» AVAILABLE RECORDS
+++

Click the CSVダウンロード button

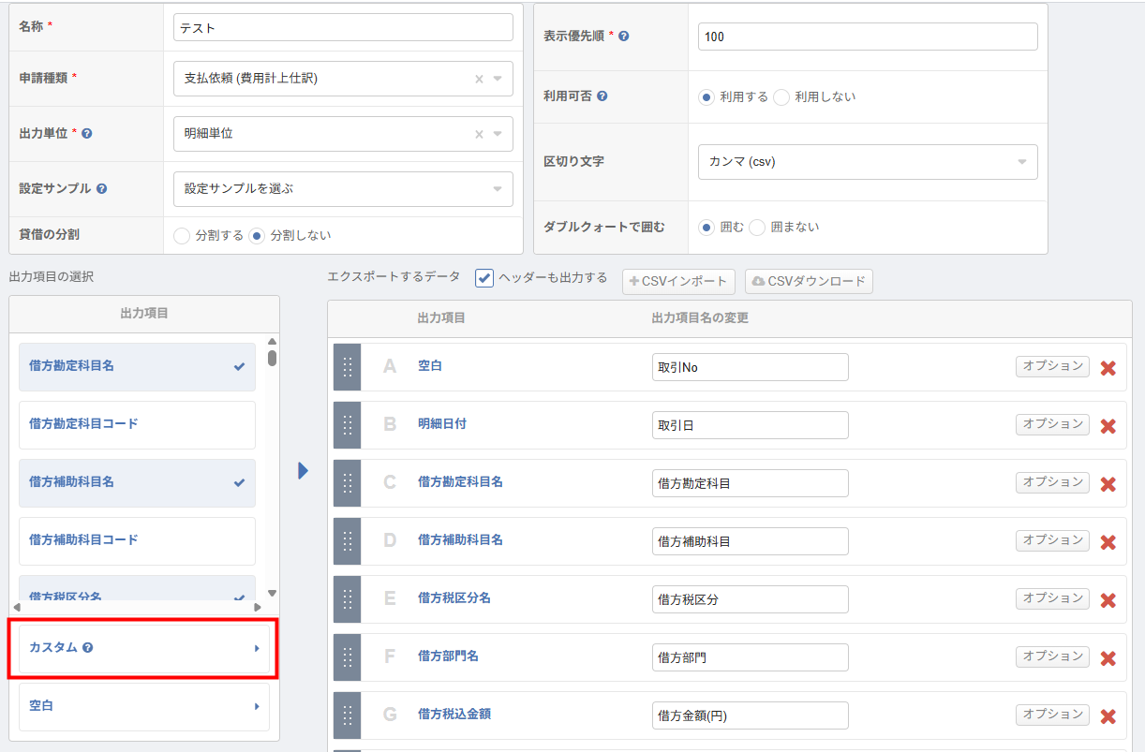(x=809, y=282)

+++

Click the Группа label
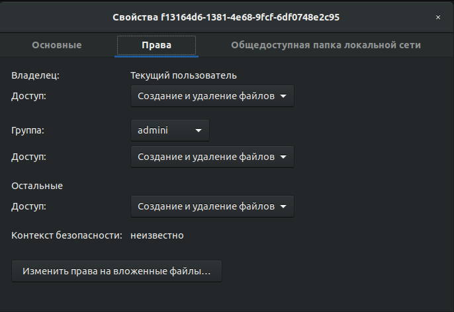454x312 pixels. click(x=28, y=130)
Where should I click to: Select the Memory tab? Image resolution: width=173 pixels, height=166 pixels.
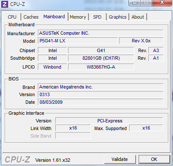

+++

» GOAL OF THE EXERCISE
Using the entries above, transcribe exactly from the line that has "Click the Группа label" through the line that has "Where should I". Pictures are dropped.

» RESULT BELOW
Click the Группа label
454x312 pixels. click(x=28, y=130)
Where should I click to: Select the Memory tab? Image resolution: width=173 pixels, height=166 pixels.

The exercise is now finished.